## Task description
All the lines below should be set down exactly, with no picture carried into the copy.

## Provided information
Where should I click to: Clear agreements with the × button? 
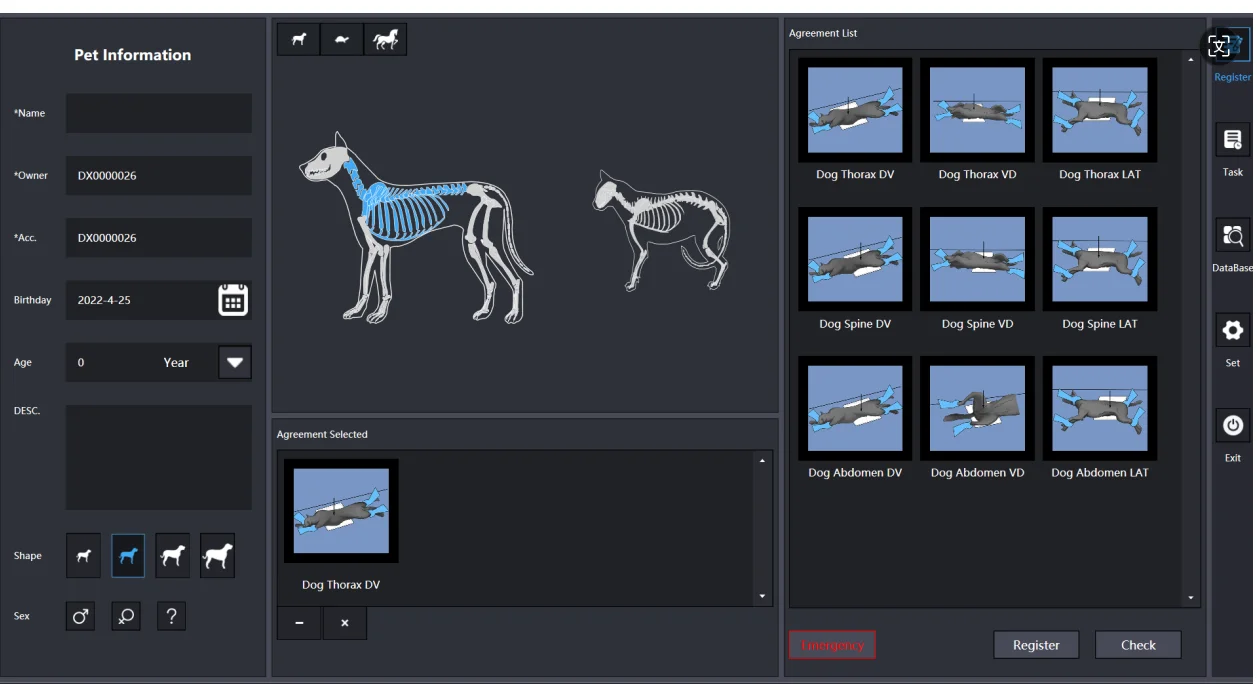(x=344, y=623)
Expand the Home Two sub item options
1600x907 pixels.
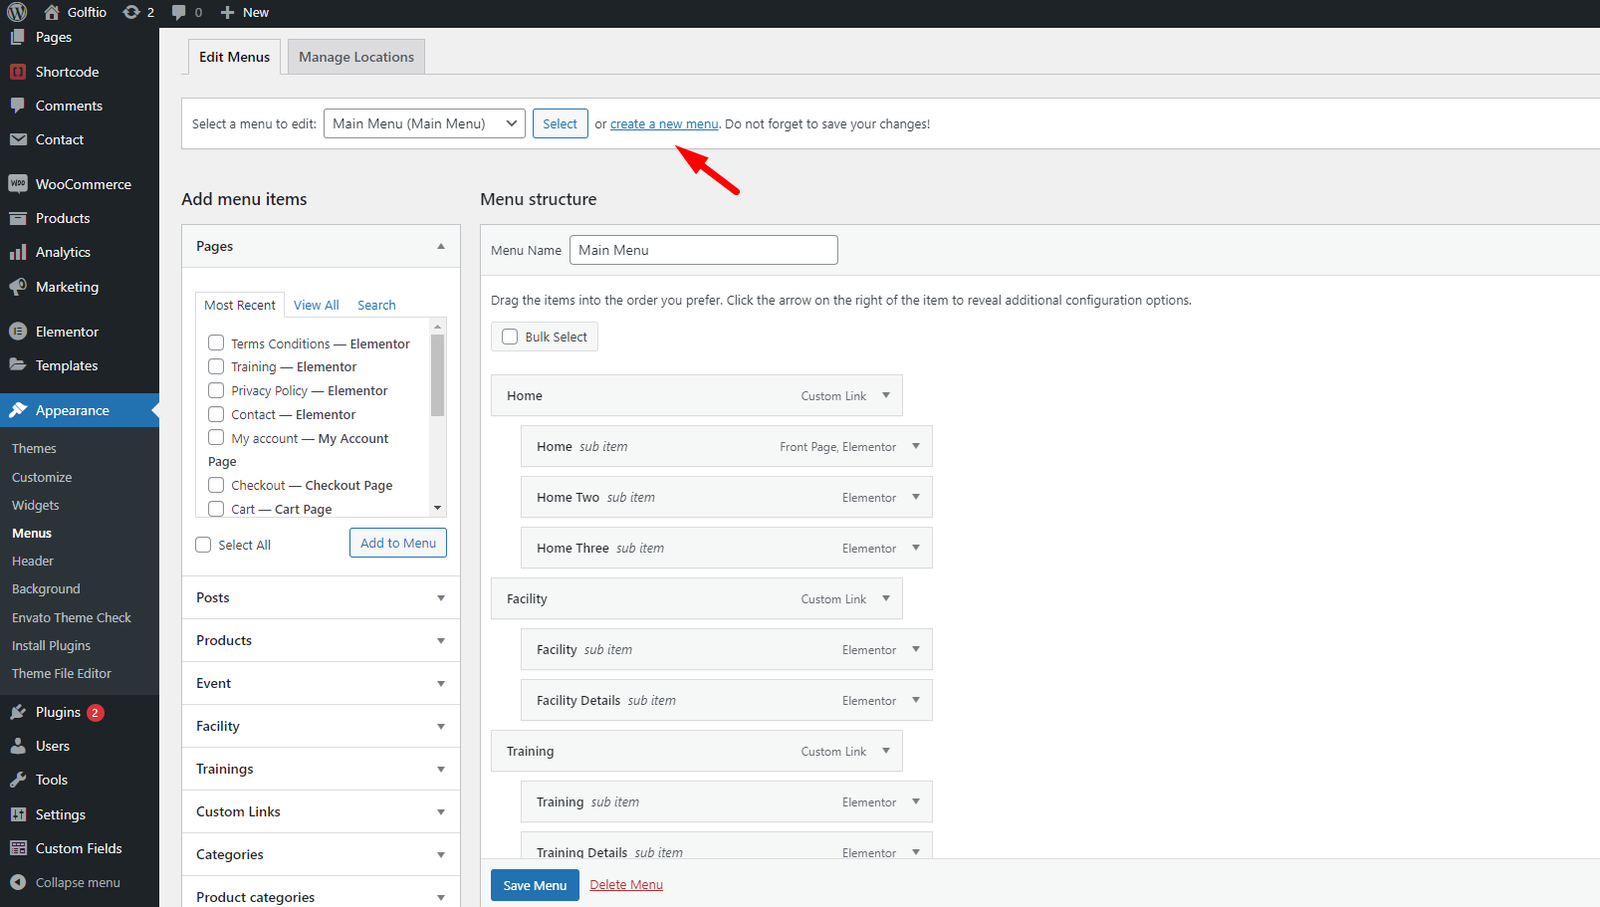(915, 497)
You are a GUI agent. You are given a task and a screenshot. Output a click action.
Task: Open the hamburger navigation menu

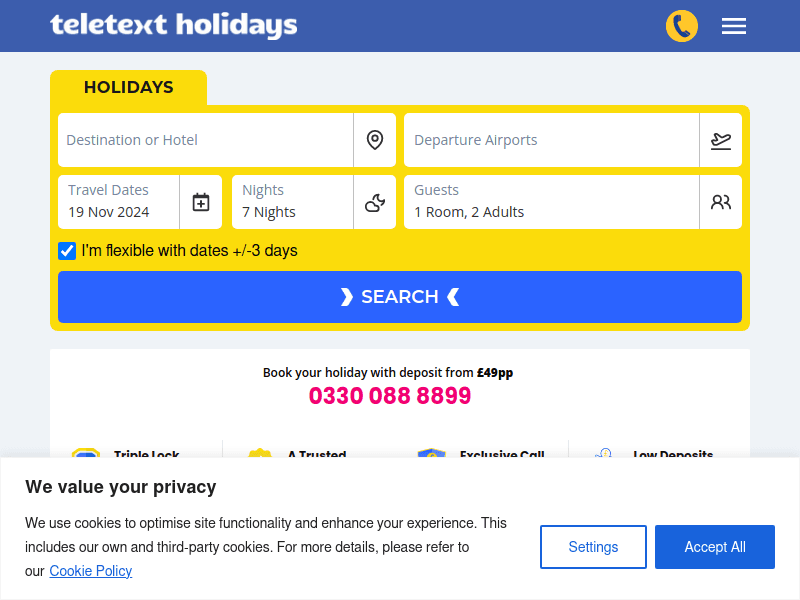point(734,26)
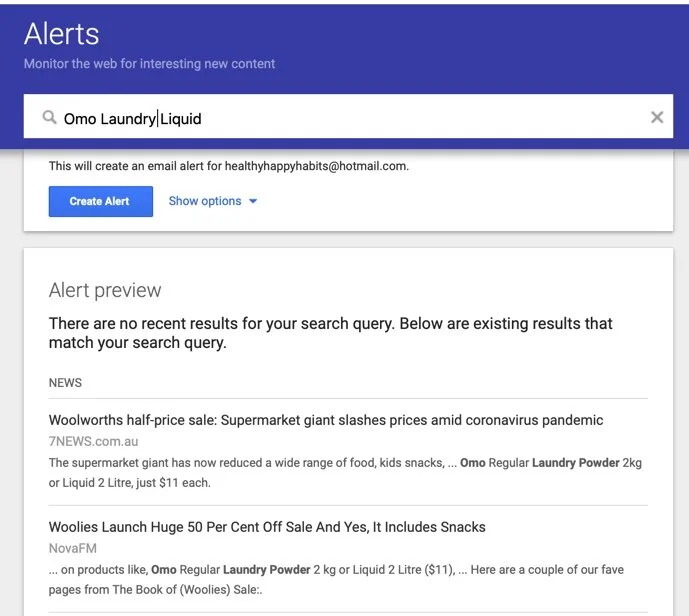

## Result below
Where should I click to: Clear agreements with the × button? 
(x=344, y=623)
Expand the Home Two sub item options
1600x907 pixels.
(915, 497)
You are a GUI agent. You are given a task and a screenshot. Output a click action.
Task: Open the hamburger navigation menu

point(734,26)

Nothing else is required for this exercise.